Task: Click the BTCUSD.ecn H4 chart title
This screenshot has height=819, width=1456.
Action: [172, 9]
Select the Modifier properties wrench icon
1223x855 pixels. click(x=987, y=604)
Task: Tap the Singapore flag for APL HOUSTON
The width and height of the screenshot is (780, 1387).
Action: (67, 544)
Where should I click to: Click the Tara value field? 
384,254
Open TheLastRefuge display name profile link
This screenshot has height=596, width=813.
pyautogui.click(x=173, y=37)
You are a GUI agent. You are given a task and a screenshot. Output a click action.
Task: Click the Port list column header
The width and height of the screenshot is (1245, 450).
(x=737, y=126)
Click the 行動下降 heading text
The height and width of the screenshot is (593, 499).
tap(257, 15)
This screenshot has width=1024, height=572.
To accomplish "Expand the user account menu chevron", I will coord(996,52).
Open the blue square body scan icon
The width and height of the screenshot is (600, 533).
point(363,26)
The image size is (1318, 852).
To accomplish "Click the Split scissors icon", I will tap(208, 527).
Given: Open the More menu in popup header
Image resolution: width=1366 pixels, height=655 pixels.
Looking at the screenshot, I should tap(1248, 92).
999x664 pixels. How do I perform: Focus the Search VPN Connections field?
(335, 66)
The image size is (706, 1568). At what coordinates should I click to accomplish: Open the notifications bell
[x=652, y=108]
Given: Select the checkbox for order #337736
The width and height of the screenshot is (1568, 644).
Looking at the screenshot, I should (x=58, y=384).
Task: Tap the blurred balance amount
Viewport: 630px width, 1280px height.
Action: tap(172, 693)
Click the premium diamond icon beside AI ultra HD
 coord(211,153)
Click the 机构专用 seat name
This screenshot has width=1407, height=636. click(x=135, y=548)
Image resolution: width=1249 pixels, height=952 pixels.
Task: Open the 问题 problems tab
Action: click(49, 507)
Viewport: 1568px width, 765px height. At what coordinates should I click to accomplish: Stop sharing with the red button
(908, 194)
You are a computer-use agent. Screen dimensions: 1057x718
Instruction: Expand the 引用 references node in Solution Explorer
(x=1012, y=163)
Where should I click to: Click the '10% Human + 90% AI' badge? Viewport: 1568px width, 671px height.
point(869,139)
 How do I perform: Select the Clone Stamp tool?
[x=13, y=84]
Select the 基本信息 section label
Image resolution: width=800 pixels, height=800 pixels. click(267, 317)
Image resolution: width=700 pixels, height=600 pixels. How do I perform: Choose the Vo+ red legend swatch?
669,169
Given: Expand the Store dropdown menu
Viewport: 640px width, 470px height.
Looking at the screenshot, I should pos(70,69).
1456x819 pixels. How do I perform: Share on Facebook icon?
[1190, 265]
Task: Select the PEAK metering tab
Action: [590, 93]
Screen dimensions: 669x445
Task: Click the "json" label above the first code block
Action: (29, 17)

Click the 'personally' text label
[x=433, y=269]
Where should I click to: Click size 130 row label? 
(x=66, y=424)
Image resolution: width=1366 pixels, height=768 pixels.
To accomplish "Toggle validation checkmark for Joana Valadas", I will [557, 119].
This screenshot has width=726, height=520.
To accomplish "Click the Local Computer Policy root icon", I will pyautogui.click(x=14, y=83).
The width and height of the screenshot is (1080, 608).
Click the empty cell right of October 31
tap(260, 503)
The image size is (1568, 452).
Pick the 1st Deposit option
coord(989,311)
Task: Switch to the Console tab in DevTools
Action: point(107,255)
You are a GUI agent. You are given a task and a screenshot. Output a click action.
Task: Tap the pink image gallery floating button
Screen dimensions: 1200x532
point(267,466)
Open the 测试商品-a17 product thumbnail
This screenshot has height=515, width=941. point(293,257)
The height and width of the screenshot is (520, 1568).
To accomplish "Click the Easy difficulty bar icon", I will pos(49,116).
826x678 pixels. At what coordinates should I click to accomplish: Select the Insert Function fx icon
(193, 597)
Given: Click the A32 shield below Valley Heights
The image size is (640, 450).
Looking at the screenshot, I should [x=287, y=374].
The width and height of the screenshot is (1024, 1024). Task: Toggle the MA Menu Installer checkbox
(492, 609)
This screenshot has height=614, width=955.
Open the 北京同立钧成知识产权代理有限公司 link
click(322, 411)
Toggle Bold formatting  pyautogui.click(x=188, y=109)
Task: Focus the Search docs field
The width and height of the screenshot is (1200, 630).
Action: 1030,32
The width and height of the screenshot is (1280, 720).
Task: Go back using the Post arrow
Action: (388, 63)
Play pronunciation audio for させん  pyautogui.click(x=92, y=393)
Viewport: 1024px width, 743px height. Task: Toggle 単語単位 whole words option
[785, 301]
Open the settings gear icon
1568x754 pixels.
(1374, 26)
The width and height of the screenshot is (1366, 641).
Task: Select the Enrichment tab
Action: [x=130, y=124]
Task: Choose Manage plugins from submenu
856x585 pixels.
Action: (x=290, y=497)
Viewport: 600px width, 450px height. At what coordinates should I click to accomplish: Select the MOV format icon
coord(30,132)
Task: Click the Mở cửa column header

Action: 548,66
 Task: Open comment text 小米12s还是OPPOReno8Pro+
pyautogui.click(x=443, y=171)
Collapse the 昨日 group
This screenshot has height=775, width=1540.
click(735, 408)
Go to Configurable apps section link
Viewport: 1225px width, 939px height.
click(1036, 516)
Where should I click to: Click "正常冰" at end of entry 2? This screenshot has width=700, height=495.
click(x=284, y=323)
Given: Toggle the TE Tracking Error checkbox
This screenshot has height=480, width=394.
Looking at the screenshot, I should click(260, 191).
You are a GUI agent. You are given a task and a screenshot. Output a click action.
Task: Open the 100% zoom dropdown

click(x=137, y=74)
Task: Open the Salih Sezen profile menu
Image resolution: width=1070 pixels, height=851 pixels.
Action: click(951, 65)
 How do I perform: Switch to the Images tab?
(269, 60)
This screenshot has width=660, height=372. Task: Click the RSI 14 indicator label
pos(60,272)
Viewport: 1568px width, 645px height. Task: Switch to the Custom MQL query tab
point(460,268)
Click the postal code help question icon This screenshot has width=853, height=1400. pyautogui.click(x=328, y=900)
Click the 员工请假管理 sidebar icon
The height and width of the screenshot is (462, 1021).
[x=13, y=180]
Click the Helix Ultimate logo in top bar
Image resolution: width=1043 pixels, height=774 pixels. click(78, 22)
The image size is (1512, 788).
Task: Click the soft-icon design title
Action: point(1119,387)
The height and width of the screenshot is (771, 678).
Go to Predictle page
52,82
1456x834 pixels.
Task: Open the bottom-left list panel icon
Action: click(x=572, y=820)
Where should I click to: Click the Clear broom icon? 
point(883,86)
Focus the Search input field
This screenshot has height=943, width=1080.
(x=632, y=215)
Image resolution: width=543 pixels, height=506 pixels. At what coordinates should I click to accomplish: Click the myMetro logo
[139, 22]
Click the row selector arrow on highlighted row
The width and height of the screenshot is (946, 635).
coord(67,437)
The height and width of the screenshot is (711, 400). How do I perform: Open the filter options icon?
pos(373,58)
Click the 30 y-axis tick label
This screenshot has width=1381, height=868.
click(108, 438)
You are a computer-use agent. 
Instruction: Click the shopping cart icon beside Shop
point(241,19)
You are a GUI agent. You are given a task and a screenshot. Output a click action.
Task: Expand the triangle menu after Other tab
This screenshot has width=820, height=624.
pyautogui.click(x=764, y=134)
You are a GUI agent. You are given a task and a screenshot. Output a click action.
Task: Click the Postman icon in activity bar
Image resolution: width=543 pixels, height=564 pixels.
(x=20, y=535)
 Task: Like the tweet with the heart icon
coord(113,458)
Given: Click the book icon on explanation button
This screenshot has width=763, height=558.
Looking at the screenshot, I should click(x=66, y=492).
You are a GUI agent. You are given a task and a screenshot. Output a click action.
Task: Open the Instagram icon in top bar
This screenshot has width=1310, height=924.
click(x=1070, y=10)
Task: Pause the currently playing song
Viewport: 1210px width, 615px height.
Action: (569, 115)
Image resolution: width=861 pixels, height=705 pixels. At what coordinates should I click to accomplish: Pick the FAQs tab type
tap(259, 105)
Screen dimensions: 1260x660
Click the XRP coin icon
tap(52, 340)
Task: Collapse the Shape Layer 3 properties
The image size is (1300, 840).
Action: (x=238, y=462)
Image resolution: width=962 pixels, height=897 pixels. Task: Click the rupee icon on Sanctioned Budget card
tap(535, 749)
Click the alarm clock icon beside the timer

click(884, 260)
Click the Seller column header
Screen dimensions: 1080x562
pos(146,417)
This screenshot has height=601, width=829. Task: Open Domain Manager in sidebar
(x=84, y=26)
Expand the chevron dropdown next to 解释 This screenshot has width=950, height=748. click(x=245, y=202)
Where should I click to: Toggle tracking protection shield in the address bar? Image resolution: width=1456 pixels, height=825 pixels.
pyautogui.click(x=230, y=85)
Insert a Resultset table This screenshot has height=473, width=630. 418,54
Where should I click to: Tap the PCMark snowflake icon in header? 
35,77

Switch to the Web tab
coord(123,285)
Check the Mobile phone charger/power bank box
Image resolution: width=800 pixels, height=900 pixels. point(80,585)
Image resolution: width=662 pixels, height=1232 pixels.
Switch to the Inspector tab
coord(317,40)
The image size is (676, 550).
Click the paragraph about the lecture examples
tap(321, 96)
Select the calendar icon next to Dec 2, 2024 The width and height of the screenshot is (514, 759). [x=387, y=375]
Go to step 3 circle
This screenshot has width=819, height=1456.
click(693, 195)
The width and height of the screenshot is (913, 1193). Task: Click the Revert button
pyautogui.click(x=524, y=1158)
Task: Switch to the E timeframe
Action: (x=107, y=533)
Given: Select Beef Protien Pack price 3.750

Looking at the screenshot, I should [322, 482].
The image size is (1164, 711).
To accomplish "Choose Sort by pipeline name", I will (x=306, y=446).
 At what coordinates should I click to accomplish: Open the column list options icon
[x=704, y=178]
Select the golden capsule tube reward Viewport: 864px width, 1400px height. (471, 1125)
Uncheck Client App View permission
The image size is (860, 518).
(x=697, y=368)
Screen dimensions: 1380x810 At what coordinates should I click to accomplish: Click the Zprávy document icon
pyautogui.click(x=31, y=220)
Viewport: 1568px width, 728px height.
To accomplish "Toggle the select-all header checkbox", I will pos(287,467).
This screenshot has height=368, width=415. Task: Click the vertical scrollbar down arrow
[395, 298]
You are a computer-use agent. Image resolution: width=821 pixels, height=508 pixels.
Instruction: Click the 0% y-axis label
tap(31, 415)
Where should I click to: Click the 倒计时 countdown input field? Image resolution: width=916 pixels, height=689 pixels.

= = = = = = =

**Exercise goal**
In the entries above, the lines from the one bearing "Task: Tap the pink" up to and including the one bearing "Play pronunciation audio" should be transcribed exactly; no other line is wanted.

**Answer to the problem**
Task: Tap the pink image gallery floating button
Screen dimensions: 1200x532
point(267,466)
Open the 测试商品-a17 product thumbnail
This screenshot has height=515, width=941. point(293,257)
The height and width of the screenshot is (520, 1568).
To accomplish "Click the Easy difficulty bar icon", I will pos(49,116).
826x678 pixels. At what coordinates should I click to accomplish: Select the Insert Function fx icon
(193, 597)
Given: Click the A32 shield below Valley Heights
The image size is (640, 450).
Looking at the screenshot, I should [x=287, y=374].
The width and height of the screenshot is (1024, 1024). Task: Toggle the MA Menu Installer checkbox
(492, 609)
This screenshot has height=614, width=955.
Open the 北京同立钧成知识产权代理有限公司 link
click(322, 411)
Toggle Bold formatting  pyautogui.click(x=188, y=109)
Task: Focus the Search docs field
The width and height of the screenshot is (1200, 630).
Action: 1030,32
The width and height of the screenshot is (1280, 720).
Task: Go back using the Post arrow
Action: (388, 63)
Play pronunciation audio for させん  pyautogui.click(x=92, y=393)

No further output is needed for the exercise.